Morazin’s nostrils flare. His arrogance slips again, and this time it stays slipped long enough that I can see the shape of it.

He’s terrified.

The Nine isn’t a myth to him. It’s personal. It’s the thing he thought he could ride without being thrown.

He leans forward against the restraints as far as they’ll allow, voice dropping.

“I can give you High Lantern,” he says.

My spine stiffens anyway, even though I’ve been waiting for that sentence for days.

“Go on,” I say, careful.

Morazin licks his lips. “You guarantee me asylum. Outside IHC jurisdiction. Outside Alliance jurisdiction. Off-world.”

I let out a breath through my nose—half disbelief, half contempt. “You want a quiet retirement?”

“I want to live,” he snaps, and the sudden heat in his tone surprises me. His eyes flash. “You think I don’t know what happens to people who say the wrong name out loud?”

I straighten slowly.

“I think you’ve been saying wrong names out loud your whole career,” I reply. “You just thought you were protected.”

Morazin’s jaw works. Then his voice turns calculating again. “You can protect me.”

I almost laugh.

“You’re chained in a syndicate vault and you’re trying to negotiate like you’re still in a boardroom,” I say. “That’s adorable.”

His eyes narrow. “Don’t be stupid. You want the name. You want the bridge. You want the proof. I am offering it.”

“And you’re asking me to bargain away justice,” I say flatly.

Morazin’s smile is bitter. “Justice. That’s cute too. You still think institutions will do justice.”

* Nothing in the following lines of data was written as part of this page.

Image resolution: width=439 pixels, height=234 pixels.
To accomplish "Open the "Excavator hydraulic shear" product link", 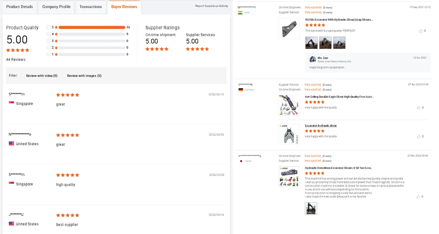I will [320, 126].
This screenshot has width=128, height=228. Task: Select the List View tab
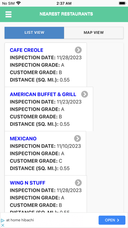34,33
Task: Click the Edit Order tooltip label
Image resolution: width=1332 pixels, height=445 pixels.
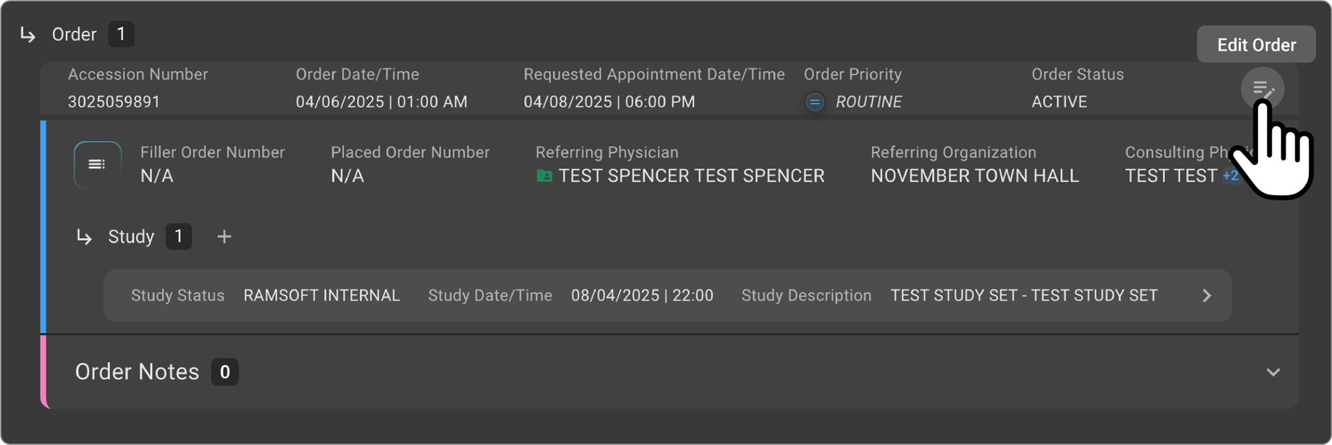Action: 1256,45
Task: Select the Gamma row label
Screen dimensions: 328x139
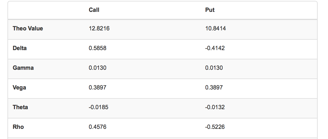Action: 23,68
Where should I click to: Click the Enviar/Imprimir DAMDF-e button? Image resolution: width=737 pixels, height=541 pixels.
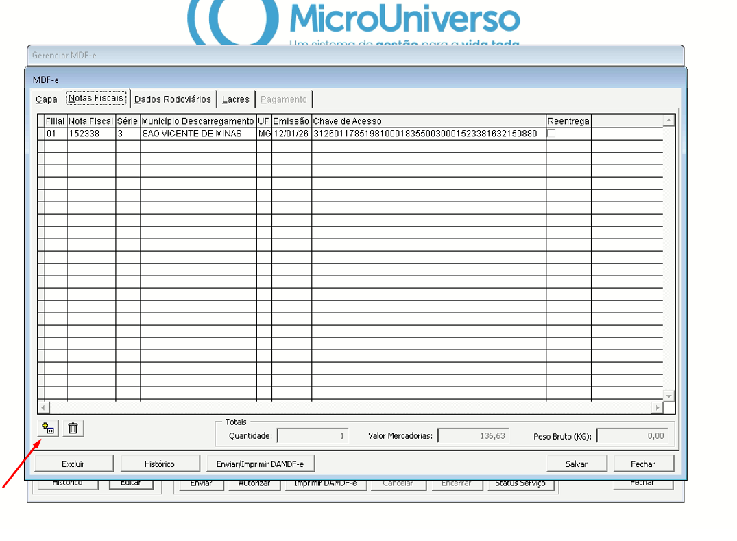pyautogui.click(x=260, y=464)
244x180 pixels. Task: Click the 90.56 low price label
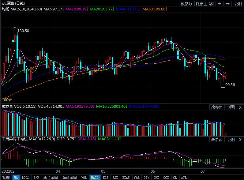[x=230, y=85]
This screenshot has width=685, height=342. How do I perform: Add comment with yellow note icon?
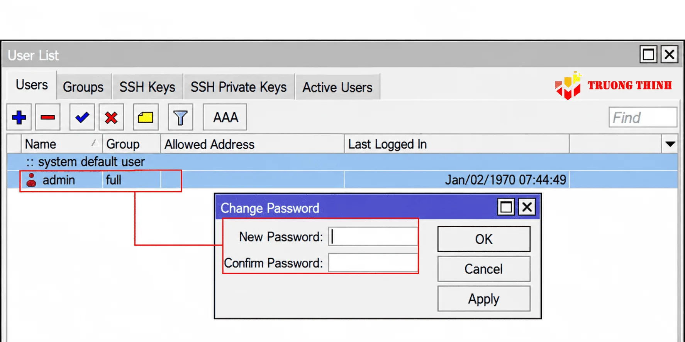(146, 117)
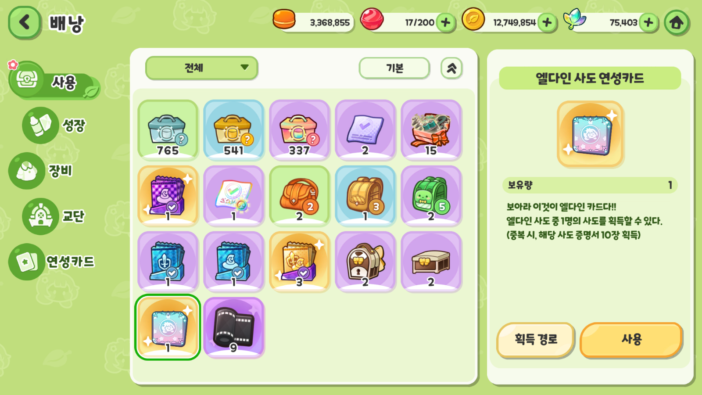This screenshot has width=702, height=395.
Task: Select the orange bag with 2 badge
Action: 300,196
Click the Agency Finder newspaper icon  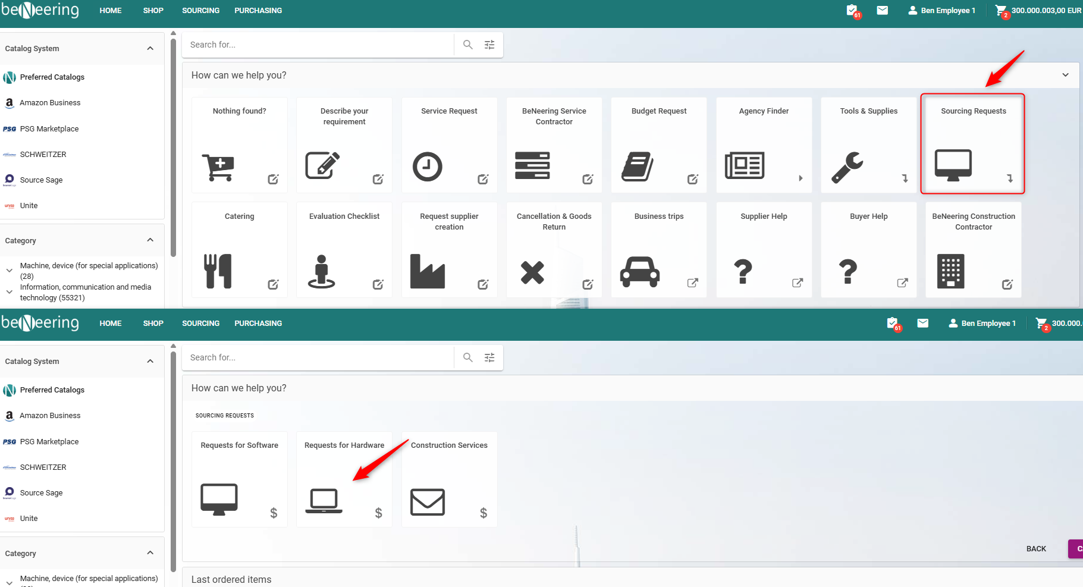pyautogui.click(x=744, y=165)
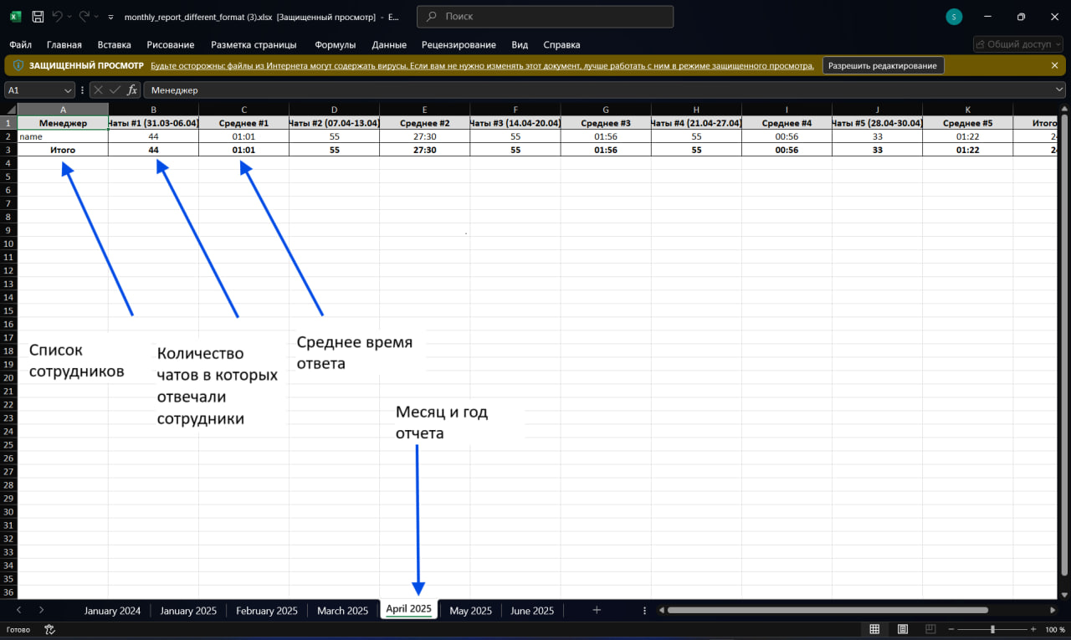Open the Формулы ribbon tab
Screen dimensions: 1071x640
(x=335, y=45)
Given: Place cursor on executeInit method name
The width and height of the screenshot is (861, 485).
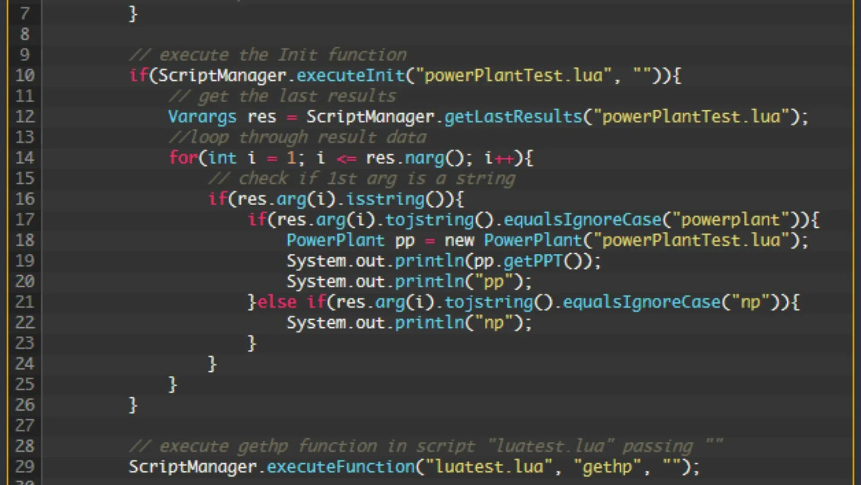Looking at the screenshot, I should tap(350, 75).
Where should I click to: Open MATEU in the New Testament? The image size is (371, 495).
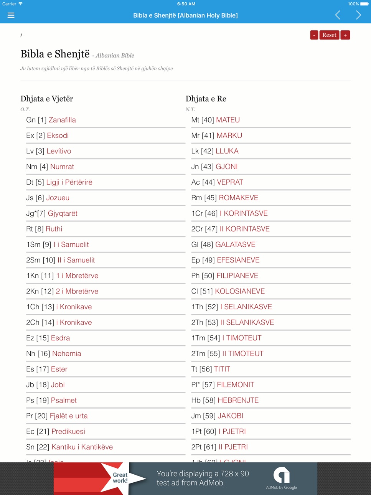[x=228, y=120]
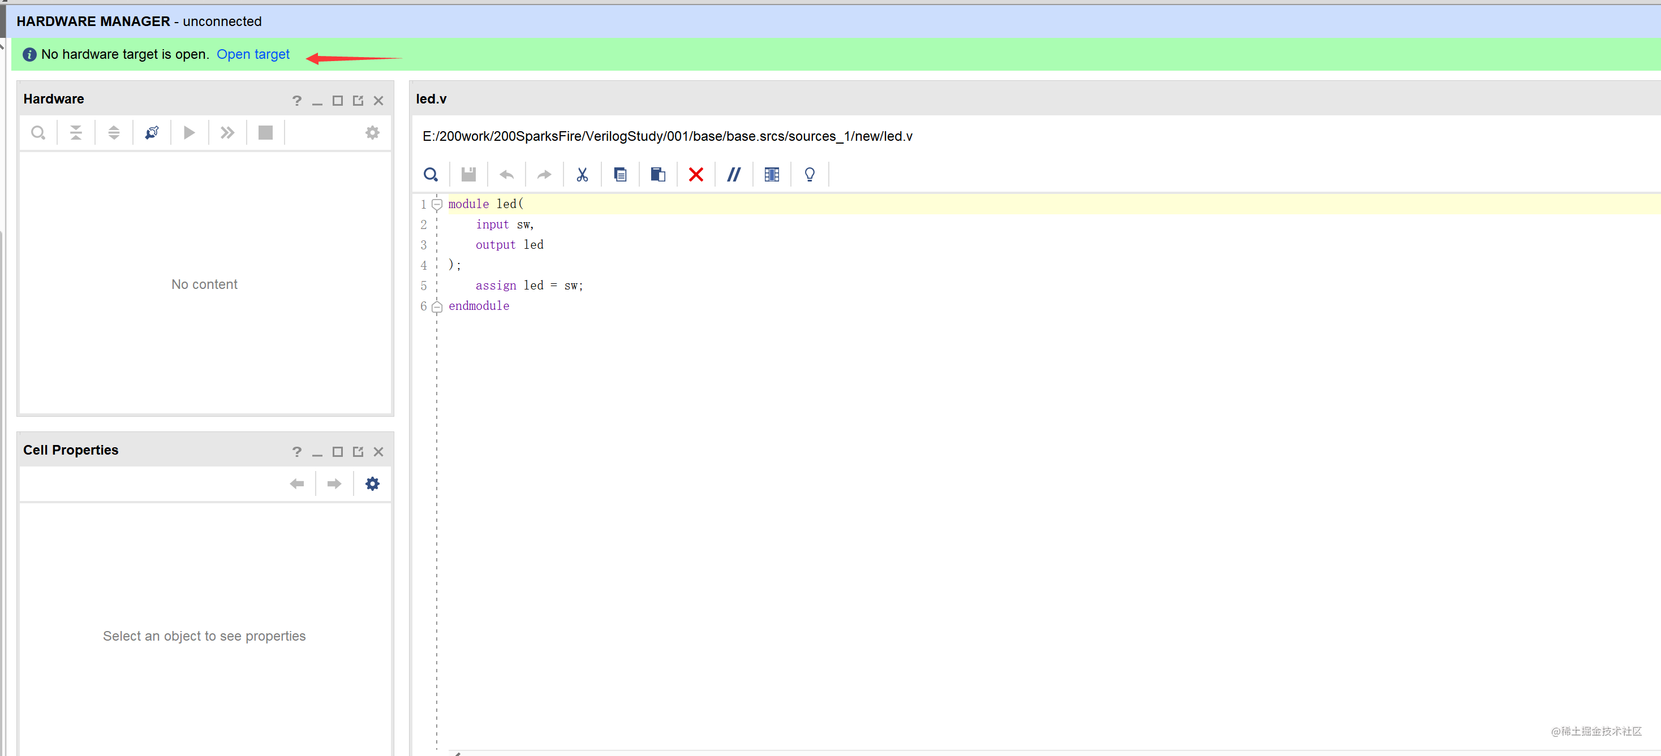Click the Hardware panel search icon

tap(38, 133)
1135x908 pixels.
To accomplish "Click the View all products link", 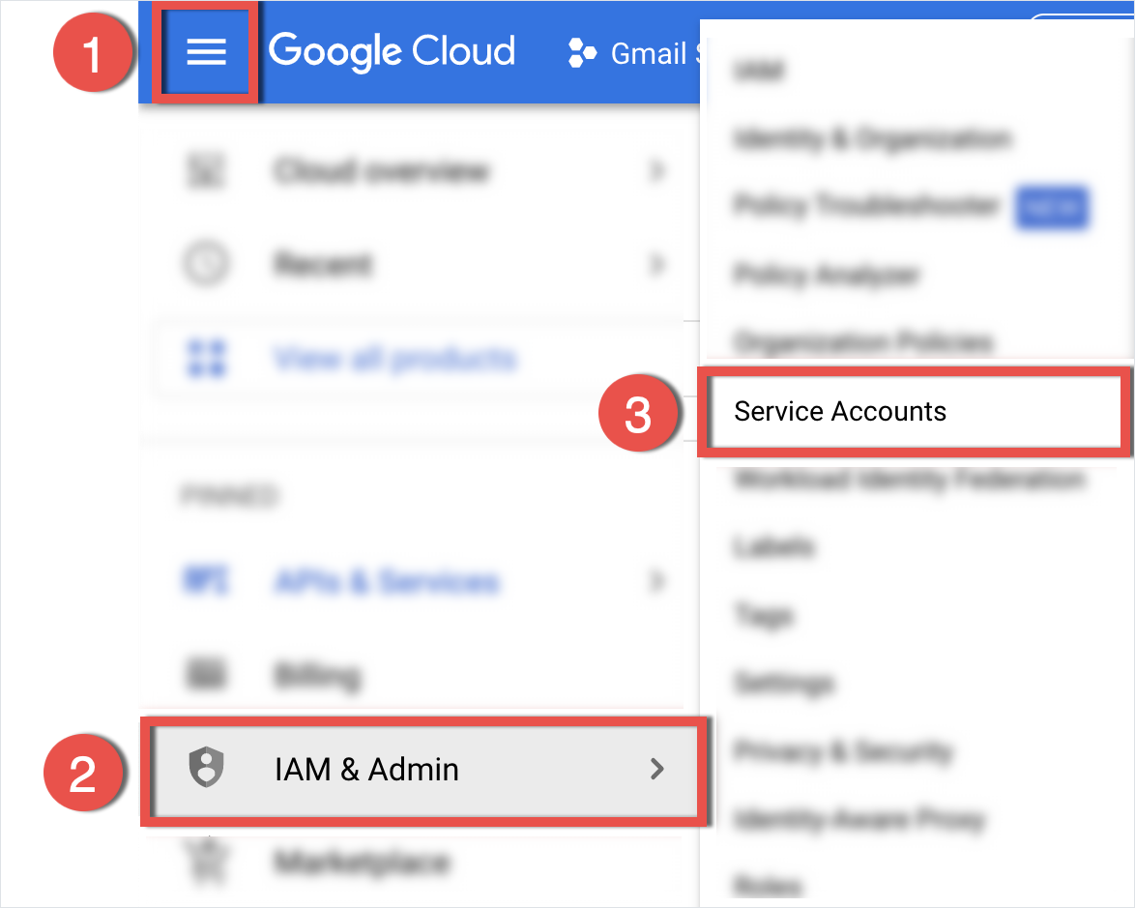I will (x=395, y=359).
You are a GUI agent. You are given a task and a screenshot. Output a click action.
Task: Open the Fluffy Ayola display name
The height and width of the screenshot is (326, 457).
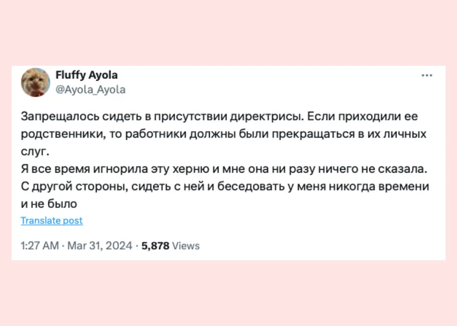(x=87, y=75)
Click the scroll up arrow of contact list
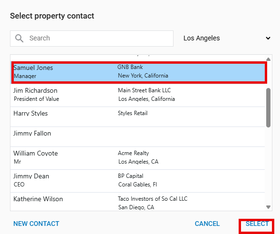The width and height of the screenshot is (280, 234). point(268,59)
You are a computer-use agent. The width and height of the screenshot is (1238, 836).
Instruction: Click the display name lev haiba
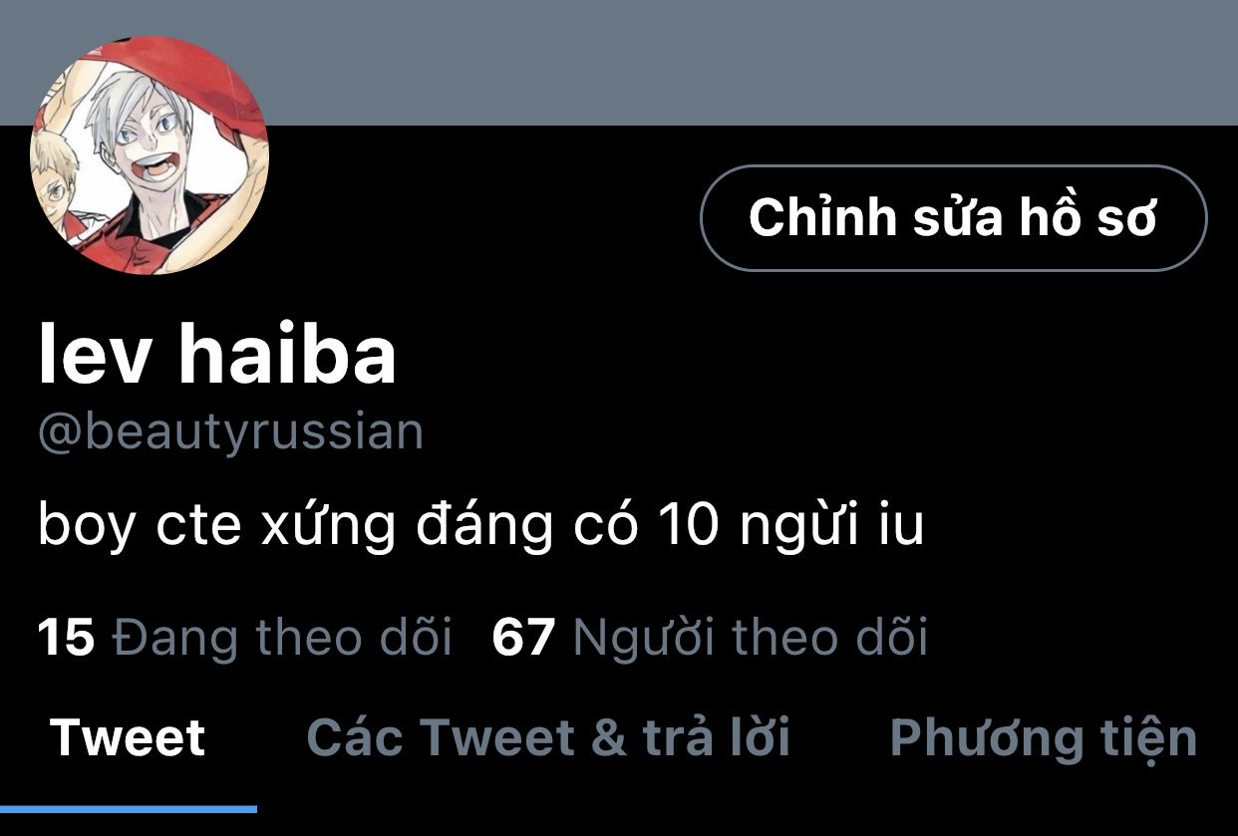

My chest tightens, because the ugly part is… he’s not completely wrong. Institutions don’t do justice. They do risk management.

But I don’t say that.

I keep my voice sharp. “I’m not trading you for a promise I can’t keep.”

Morazin’s gaze flicks to the holo display again—the hearing framework, the dead-man release triggers.

“You can keep it,” he insists. “Kaijen has routes. Kaijen has ships. You have—” He sneers. “You have a godfather who thinks you’re special.”

Heat flashes through me. I step closer again, eyes hard.

“Don’t,” I warn softly.

Morazin’s smirk returns, smaller. “Ah. That one hits.”

I stare at him for a long beat, then exhale slowly and shift tactics.

“No asylum deal,” I say. “But I’ll offer you something else.”

Morazin’s eyes narrow. “Which is?”

“Survival through transparency,” I say. “You live if the truth becomes too public to bury.”

He laughs once, hollow. “That’s not survival. That’s a gamble.”

“It’s the only honest option,” I reply. “You want off-world immunity? You want a clean slate? That’s not on the table. But you want to live?” I gesture toward the holo. “Then you talk where everyone can hear. You become too loud to erase without consequences.”

Morazin’s throat bobs. His eyes dart, and for the first time he looks less like a predator and more like a cornered man.

“And if they still kill me?” he whispers.

My voice goes quiet. “Then you die, and the evidence detonates everywhere, and the people who killed you become visible.”

Morazin stares at me like I’m speaking a foreign language.

I realize, suddenly, that he has never believed in anything that wasn’t privately controlled. He’s never believed in visibility as protection. He’s only believed in backroom leverage.

Which is why he’s terrified.

His voice is raw when he says, “You’re insane.”

I shrug, almost gentle. “Maybe. But I’m not wrong.”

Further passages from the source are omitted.